第29回 約束(プロミス)エッセー大賞

過去の受賞作品

2011年
第16回入賞作品

佳作

「男は君だけになるんだからな…」 木村 武雄(59歳 会社員)

 岳父が七十三歳の時、肝臓ガンが見つかり余命三ヶ月と宣告された。本人もその事は知っていた。正月に伺った時、食事をしているみんなの談笑を隣のリビングで聞きながら寂しそうにしていた顔が忘れられない。私は思わずその首にしがみついてしまった。岳父は何も言わなかった。別れがすぐそこまで来ている事をヒシヒシと感じた。
 岳父と知り合ったのはもう三十年前になる。部署は違うものの会社の上司だった。何かの飲み会で席が隣になり、一見怖そうにだがとても人間味のある人物だった。気があったのか、いつの間にか月に一度は自宅に伺うようになり、夕食をご馳走になって帰っていた。奥さんと娘さんも一緒だった。一度は飲み過ぎて立てなくなり泊まることになってしまった。トイレに駆けこみ苦しんでいると、介抱してくれたのは今の妻でありこの時の一人娘だった。

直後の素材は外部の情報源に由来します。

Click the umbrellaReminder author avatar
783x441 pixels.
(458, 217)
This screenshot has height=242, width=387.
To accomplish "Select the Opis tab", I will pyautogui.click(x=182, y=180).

当時の事を妻はいつも夕食を食べて帰る常識のない人だと思っていたらしい。だが私はいつの間にか好意を持ってしまった。そして勤め帰りの電車を待って交際を申し込んだ。一人っ子の自覚があって両親に相談するということだったが、結果は父親の反対だった。いつも楽しく飲んでいたが、娘の事になると話は違ってくるようだ。納得出来ず、その理由を聞くため訪ねた。
 「君と娘とは性格が合わん!」当時、会社の文集に頼まれて読書感想文などを出したことが良くなかった。実像と違い実に繊細な文章なのである。わがままに育てた一人娘とは合わないと考えたようだ。それは表向きで、相手が誰でも反対したのかもしれない。肝心の一人娘には「父に反対されたらお付き合いできない」と言われる始末。それから三ヶ月は訪問も途絶え、酒びたりの日々が続いた。毎日二日酔いだった。やがて体調を崩し、そして諦めた。
 人間、自分自身に対してなかなかやるじゃないかと思うことが人生に何度かあってこれはその一つだが、私はある日連絡もしないで訪問した。人生の先達として何処にでもいる人物じゃないと判断したから。娘との交際は許してくれなかったことはともかくとして、門前払いならそれはそれでいいと。
 その日、久しぶりに美味しい酒に酔った。やはり大きな人だと思った。全くシコリを感じなかった。しかし、、この時点ではまだ交際が許されていた訳ではなかった。というより私は本当に諦めていた。それから一ヶ月が過ぎた或る日「明日、畑にジャガイモを植えるので手伝ってくれないか?」と電話があり、意味がよくわからないまま行くと、青天の霹靂。「今でも娘のことが好きか?」私はずっとお義母さんが説得に当ってくれていたとばかり思っていたが、最近になってお義母さんから「お父さんは情け深い人だったから、そんなに好きならと交際を許したそうよ」と聞いた。翌年結婚し、次の年長女が生まれた。
 そんなこの人生にとってかけがえのない人物がもうすぐ遠くへ消えてしまう。正月思わず首に抱き付いてしまった夜、電話がかかってきた。「男は君だけになるんだからな、後の事は頼むぞ」短い電話ではあったが、何を話したのかこれだけしか覚えていない。電話口で泣くのを堪えるのに懸命だった。岳父の言いたい事は痛い程わかった。私は全身の力を振り絞って「はい」と答えた。三十年経った今でもこの岳父との約束は鮮明に覚えている。
 お葬式の時、棺の中の冷たくなったおじいちゃんの顔を二人の孫娘は泣きながらキスをしていた。予想外の出来事だった。孫達にもこんなに慕われていたのだ。私はこの時も、あの時の電話での約束を聞いたような気がした。
 おじいちゃん、約束はなんとか守っていますよ。